begin Data rows
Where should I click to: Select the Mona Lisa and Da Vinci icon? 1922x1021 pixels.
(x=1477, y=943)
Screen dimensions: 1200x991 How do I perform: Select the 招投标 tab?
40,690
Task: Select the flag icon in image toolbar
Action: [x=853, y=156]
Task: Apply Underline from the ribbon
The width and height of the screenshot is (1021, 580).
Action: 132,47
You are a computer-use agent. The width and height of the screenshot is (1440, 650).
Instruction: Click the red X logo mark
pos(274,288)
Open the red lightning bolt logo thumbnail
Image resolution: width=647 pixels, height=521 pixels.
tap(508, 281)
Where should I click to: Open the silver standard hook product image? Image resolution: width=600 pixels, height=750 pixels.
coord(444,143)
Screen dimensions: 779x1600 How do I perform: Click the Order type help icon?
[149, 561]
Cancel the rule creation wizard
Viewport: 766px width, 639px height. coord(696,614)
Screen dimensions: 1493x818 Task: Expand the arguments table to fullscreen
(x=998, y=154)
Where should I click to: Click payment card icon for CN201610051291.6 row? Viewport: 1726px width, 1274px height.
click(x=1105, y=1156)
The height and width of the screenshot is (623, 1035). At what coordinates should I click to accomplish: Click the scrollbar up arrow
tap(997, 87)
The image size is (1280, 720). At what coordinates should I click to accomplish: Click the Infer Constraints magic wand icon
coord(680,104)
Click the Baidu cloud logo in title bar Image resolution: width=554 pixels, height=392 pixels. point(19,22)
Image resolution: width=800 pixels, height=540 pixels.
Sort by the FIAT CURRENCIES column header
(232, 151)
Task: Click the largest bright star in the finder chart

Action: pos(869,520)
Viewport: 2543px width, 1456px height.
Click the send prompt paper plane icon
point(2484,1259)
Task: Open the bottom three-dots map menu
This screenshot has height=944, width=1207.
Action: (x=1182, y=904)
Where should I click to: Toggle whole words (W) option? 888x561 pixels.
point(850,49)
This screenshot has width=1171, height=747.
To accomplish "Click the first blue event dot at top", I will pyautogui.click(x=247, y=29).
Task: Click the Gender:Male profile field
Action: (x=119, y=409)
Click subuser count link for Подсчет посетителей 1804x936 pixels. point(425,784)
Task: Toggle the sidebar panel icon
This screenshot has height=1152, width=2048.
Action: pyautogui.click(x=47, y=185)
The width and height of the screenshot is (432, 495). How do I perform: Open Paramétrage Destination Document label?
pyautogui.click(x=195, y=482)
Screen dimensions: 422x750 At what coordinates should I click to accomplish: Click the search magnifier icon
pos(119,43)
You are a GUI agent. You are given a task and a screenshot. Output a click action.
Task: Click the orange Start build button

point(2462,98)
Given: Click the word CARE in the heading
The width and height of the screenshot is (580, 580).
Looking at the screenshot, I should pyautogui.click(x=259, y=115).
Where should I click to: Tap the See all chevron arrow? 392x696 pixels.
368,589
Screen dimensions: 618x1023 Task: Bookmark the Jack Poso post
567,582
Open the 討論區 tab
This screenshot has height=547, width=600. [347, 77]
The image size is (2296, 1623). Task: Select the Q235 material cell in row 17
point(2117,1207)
end Data rows
- Job: Copy out the lines of the listing from the one containing "Open the 討論區 tab" through the end of the listing, including both ends, keeping every character as it appears.

- Answer to this task:
Open the 討論區 tab
This screenshot has height=547, width=600. [347, 77]
The image size is (2296, 1623). Task: Select the Q235 material cell in row 17
point(2117,1207)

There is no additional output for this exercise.